— Document passage —
--*--

Dr. Anthony Fauci finally asked China to release medical records of the Wuhan lab workers to confirm Donald Trump’s intelligence report from more than a year ago.

“I would like to see the medical records of the three people who are reported to have got sick in 2019. Did they really get sick, and if so, what did they get sick with?” the Financial Times wrote, reporting Fauci’s request.

“The same with the miners who got ill years ago . . . What do the medical records of those people say?” Fauci continued. “Was there [a] virus in those people? What was it? It is entirely conceivable that the origins of Sars-Cov-2 was in that cave and either started spreading naturally or went through the lab.”

China’s release of the medical records could confirm Trump’s intelligence claims from May 1, 2020, that the coronavirus originated from a Chinese lab leak in Wuhan at the Institute of Virology, which Fauci admittedly funded with nearly $600,000 taxpayer dollars.

The requested records concern three researchers in the lab and six miners who fell ill after entering a bat cave in 2012. “Scientists from the Wuhan Institute of Virology subsequently visited the cave to take samples from the bats. Three of the miners died,” the Times explains.

Fauci’s request came as former White House coronavirus testing czar Adm. Brett Giroir said Thursday there is “no data” to support Fauci’s claim of the coronavirus evolving from nature.

Emails obtained from Fauci also reveal a top Scripps Researcher was concerned the coronavirus could “look engineered.”

“We have a good team lined up to look very critically at this, so we should know much more at the end of the weekend,” the researcher wrote Fauci in the email on February 1, 2020.

The White House, reportedly, is actively looking to dump Fauci amid recent flip-flopping and the released emails that show contradictions regarding the pandemic response. Fauci has dropped in public confidence by 42.2 percent since last year.

Trump has since demanded China pay ten trillion dollars in reparations to the United States for coronavirus deaths and destruction, as the country spent $13 trillion battling the virus.

--*--

— What the task asks —
In the article on Fauci's request for medical records, in what year did the six miners fall ill after entering a bat cave?

--*--

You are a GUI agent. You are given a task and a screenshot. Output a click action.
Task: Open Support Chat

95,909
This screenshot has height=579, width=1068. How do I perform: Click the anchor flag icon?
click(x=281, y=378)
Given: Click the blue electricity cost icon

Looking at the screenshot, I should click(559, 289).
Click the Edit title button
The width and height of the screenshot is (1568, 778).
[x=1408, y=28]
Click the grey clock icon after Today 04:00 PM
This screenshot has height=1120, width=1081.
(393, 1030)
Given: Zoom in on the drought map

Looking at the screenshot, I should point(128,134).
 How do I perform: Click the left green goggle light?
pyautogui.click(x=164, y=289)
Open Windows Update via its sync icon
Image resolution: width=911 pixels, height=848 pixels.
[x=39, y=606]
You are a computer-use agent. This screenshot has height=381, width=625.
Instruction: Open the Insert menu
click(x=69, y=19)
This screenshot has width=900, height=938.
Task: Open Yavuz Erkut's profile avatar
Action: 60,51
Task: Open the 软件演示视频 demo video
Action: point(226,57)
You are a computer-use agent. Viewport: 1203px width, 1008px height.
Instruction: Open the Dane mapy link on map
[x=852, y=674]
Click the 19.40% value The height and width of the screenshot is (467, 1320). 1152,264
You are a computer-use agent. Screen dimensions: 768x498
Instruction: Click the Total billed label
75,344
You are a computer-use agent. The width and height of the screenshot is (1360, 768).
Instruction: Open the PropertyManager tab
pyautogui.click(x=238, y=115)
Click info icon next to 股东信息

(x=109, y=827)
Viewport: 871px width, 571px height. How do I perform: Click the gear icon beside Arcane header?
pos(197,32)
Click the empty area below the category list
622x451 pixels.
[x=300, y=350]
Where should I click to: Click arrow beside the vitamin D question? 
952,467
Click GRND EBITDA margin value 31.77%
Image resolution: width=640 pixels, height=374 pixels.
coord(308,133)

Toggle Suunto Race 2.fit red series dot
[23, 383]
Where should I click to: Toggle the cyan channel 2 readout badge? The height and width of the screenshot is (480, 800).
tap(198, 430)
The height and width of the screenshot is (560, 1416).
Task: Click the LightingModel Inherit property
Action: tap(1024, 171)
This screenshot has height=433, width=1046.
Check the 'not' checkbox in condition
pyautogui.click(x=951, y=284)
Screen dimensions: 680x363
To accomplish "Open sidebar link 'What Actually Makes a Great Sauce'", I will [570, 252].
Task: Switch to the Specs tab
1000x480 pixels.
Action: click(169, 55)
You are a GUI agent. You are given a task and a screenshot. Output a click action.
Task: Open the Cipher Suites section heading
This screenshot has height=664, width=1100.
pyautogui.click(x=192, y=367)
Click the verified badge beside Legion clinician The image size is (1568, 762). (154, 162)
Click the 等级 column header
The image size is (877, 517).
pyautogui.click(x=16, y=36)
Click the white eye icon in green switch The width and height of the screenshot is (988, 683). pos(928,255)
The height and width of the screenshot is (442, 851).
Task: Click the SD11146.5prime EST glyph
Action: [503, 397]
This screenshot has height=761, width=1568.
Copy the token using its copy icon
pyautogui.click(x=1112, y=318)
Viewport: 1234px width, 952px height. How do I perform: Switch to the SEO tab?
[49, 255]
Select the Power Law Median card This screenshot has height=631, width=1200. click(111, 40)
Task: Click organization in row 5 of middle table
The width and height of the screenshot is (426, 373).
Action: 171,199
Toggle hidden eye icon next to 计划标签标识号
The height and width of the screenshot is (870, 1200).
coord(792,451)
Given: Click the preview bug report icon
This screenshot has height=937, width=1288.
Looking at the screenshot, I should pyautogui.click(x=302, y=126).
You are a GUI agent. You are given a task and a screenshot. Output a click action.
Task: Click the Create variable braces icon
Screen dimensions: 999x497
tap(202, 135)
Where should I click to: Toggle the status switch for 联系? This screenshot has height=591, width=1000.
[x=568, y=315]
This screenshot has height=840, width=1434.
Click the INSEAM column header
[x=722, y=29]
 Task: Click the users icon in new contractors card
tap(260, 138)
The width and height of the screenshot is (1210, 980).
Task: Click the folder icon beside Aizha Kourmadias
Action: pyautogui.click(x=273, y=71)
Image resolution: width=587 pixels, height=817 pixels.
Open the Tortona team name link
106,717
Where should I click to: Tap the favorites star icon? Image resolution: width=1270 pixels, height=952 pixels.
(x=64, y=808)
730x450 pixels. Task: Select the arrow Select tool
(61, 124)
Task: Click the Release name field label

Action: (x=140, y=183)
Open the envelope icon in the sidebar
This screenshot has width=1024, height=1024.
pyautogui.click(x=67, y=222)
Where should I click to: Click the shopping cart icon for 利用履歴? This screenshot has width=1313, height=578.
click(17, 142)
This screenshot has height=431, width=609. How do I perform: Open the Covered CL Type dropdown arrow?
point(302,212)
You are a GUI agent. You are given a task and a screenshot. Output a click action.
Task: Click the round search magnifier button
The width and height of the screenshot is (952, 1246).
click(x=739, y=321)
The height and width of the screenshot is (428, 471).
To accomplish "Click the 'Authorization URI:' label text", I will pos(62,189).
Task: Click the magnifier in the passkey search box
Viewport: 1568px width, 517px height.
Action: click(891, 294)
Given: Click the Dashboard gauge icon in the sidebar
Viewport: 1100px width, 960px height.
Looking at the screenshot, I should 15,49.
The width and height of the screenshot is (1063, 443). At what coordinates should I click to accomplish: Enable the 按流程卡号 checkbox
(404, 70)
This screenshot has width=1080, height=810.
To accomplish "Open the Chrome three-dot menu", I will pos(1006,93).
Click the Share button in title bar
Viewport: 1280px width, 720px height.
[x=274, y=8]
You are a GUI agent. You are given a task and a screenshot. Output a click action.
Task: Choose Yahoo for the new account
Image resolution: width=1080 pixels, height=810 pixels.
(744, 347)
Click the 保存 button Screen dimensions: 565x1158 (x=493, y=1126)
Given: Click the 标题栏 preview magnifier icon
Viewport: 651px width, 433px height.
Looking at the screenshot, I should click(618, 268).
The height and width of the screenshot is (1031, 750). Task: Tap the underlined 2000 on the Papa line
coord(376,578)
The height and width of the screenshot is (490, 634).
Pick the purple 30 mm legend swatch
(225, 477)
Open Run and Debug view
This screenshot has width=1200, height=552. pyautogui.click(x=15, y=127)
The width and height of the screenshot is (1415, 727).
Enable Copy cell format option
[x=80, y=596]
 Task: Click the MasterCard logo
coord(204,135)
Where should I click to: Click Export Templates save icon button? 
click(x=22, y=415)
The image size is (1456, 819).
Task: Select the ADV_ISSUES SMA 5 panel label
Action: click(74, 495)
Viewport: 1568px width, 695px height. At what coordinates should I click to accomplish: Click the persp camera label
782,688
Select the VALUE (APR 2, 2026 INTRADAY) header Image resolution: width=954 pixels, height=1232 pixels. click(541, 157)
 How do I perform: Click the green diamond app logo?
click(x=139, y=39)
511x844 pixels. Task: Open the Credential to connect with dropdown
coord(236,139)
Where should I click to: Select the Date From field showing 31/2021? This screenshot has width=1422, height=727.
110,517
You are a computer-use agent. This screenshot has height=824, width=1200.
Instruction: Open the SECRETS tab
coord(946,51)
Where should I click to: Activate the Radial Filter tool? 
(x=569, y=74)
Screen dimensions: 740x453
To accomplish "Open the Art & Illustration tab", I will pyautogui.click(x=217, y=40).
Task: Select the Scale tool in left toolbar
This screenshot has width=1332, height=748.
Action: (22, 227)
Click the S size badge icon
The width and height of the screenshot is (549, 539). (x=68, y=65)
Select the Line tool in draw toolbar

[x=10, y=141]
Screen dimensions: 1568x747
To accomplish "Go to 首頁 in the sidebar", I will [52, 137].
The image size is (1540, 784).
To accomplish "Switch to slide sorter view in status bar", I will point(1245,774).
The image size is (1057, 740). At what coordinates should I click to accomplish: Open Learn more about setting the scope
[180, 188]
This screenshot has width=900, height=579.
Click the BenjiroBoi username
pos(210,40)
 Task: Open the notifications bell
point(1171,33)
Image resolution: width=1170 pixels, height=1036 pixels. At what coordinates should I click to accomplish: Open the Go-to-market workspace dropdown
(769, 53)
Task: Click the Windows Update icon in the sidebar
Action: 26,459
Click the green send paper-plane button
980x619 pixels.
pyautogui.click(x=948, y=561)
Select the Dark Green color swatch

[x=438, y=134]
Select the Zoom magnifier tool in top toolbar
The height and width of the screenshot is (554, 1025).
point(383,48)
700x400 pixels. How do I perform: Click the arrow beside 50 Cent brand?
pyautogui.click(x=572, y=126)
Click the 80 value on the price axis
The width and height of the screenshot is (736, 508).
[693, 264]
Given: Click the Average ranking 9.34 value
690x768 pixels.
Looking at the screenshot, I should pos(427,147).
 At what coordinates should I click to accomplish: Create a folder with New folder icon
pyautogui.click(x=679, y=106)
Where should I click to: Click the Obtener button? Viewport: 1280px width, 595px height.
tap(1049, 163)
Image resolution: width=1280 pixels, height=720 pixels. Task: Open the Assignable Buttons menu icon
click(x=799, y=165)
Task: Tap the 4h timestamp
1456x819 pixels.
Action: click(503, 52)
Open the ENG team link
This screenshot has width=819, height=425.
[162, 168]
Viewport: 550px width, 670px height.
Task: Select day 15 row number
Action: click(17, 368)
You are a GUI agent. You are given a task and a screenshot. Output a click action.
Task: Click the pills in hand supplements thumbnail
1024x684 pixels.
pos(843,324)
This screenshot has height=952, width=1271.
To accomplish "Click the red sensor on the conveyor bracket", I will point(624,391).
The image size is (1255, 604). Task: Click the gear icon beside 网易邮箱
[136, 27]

--*--

— Task solution —
2012